There are four basic views on the millennium:

  • Post-tribulational (tribulation happens, Jesus comes back, millennium happens)
  • Pre-trib (rapture happens, tribulation happens, Jesus comes back, millennium happens)
  • Post-milliennial (millennium happens, Jesus comes back)
  • Amillennial (Jesus comes back)

Premillennial dispensationalism and pre-trib sort of go together.

So why am I not a pre-trib/premilleniannial dispensationalist?

Dispensationalism is very new, circa 1830. A man named John Darby, a staunch Calvinist, came up with the idea, which later came to be associated with such paragons of high-caliber academia as the Scofield Study Bible, Dallas Theological Seminary, and Bob Jones University.

Dispensationalism approaches a very complex and nuanced genre of scripture, viz, apocalyptic literature, with a very un-nuanced literalism. This is bad.

Dispensationalism contributes to Chistians being weird. Discussions of hypothetical or metaphorical images of the future (or possibly even of the past) as literal, endless speculation about meaningless particulars of the end times, obsessive searches for the number 666, and the occasional accusation of a public figure being the Antichrist really make us look bad.

Dispensationalism contributes to carelessness and apathy in terms of stewardship of creation. Since it’s all gonna burn anyway, who cares if we destroy the ozone layer? Sucks for us if it isn’t all gonna burn.

I accept the creeds as a source of authority. Here’s what the Nicene creed says: “[Jesus] will come again in glory to judge the living and the dead, and his kingdom will have no end.” I don’t claim to know what that looks like. But I believe and hope in the return of Christ, and the fullness of His Kingdom.

I believe that apocalyptic literature has more to offer the Church than inspiration for poorly crafted Christian fiction like the Left Behind series. I believe salvation history is more nuanced and complex and interesting than a series of dispensations. I believe in not being unnecessarily weird. I believe in caring for creation.

Thoughts on Dispensationalism and Christian Zionism

I think scripture points to an ongoing special relationship between God and Israel (the people, not the state). You might even be able to call me a Christian Zionist. I think it’s a good thing (for the most part) that an Israeli state was reestablished. I don’t think it’s a sign that the end is near. In fact, I think looking for such signs betrays a gross misunderstanding of Jesus’ words. I think it’s a good thing (for the most part) that the U.S. has a special relationship with the state of Israel. I don’t think that Israel can do no wrong. I really don’t think that Israel’s handling of the Palestinian situation is cool at all. And I don’t think the U.S. has a special relationship with or favour from God, on its own or as a result of its support of Israel.

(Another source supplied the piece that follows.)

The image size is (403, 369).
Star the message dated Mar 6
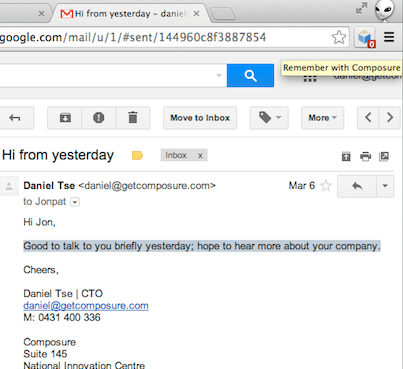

If you haven’t guessed, I’m amillennial.

02.20.09

Why I’m Not An Open Theist

Posted in Uncategorized at 05:03

Open Theism addresses a number of problems with attributes popularly ascribed to God. Hellenistic influence has, throughout Church history, been a source of error. It is no surprise, then, that the immutability, impassibility, omnipotence, omniscience, and omnipresence of God should be put on trial. Unfortunately, this opens five cans of worms that cannot be very neatly closed again. I do not think Open Theism does a satisfactory job of closing all the loops any more than did the original attributes it calls into question.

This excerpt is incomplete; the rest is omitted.